The scowling-faced Feathered Serpent is angered with the Azteca and their Tlatoani. He has cursed them. Sent foul winds across the Eastern Seas that carried strange boats and even stranger men to their once gold lined shores. He has sent these devils as punishment, covered in gleaming armor made of a light impenetrable to our dark glass blades. They carry even more fearsome weapons.

What few of the Aztec Nobility that remain gather around the chalice, with the Tlatoani leading the way. So much blood has been spilled. The consumption has taken the city. All of the cities. The sick lay in the streets. Even the Cuāuhmeh, the proud Holy Eagle-Warriors, have found themselves cursed by Quetzalcoatl. He hisses at them, his godly fangs causing them only more misery as they die from the pox. His people have neither the numbers, the weapons, the strength or the infrastructure to resist this invasion.

But the ritual continues. A man is thrown onto the floor, bound in the chains he himself brought to this land. The Tlatoani sighs. And yet, he thinks as the nobles bring the pale man in gleaming armor to the sacrificial altar, is this all they can do?
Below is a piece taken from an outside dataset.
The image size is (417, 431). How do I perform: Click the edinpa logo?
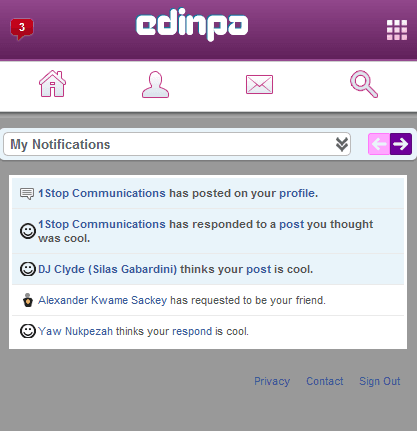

He sacrifices the man without a second thought, leaving his detestable armor on his detestable corpse. The attendants remove the body from the altar and toss it into the festering pile. There is so  much blood. The priests begin to use their glass mops to pile it into the center of the room, thoroughly cleaning each inch of the temple floor. In the heart of the room, a flower of the invader's blood coagulates into the chalice of sacrifice.

The Tlatoani wonders how many more it will take before they earn Quetzalcoatl's mercy.